TASK:
Please report every line in the entries that contains the string "agent".

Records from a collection

=== Section Start ===

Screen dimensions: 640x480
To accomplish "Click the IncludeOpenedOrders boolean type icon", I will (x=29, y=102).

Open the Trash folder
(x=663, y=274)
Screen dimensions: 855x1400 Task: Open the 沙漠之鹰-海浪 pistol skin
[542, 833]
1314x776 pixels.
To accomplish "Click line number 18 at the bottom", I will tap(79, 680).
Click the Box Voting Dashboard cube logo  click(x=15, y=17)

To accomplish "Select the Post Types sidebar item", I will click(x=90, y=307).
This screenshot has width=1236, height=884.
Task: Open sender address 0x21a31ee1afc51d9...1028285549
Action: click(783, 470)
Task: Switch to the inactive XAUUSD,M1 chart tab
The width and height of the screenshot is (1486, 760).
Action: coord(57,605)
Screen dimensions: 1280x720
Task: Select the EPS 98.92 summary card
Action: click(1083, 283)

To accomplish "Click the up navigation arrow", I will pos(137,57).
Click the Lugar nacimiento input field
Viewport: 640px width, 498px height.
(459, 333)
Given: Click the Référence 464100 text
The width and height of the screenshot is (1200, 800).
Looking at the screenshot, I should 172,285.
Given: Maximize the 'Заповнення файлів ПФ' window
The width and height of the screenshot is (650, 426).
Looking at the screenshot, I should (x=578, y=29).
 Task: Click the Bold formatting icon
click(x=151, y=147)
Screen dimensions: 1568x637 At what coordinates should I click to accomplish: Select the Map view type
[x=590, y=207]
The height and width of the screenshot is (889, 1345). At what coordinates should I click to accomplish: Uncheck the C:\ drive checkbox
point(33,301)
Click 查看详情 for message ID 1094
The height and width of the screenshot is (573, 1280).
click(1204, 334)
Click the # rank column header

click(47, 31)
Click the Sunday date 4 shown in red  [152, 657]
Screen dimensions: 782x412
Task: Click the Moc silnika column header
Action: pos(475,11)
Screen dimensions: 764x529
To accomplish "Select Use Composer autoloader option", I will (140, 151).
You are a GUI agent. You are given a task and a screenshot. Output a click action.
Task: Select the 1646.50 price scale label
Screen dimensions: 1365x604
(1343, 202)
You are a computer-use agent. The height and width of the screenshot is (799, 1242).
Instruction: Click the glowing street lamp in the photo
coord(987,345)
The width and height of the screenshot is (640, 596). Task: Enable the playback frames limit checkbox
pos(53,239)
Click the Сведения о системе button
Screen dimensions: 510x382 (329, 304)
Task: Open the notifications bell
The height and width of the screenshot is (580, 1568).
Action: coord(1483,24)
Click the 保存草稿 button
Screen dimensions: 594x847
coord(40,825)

=== Section End ===

ANSWER AREA:
You are a GUI agent. You are given a task and a screenshot. Output a click action.
You are a computer-use agent. The height and width of the screenshot is (799, 1242).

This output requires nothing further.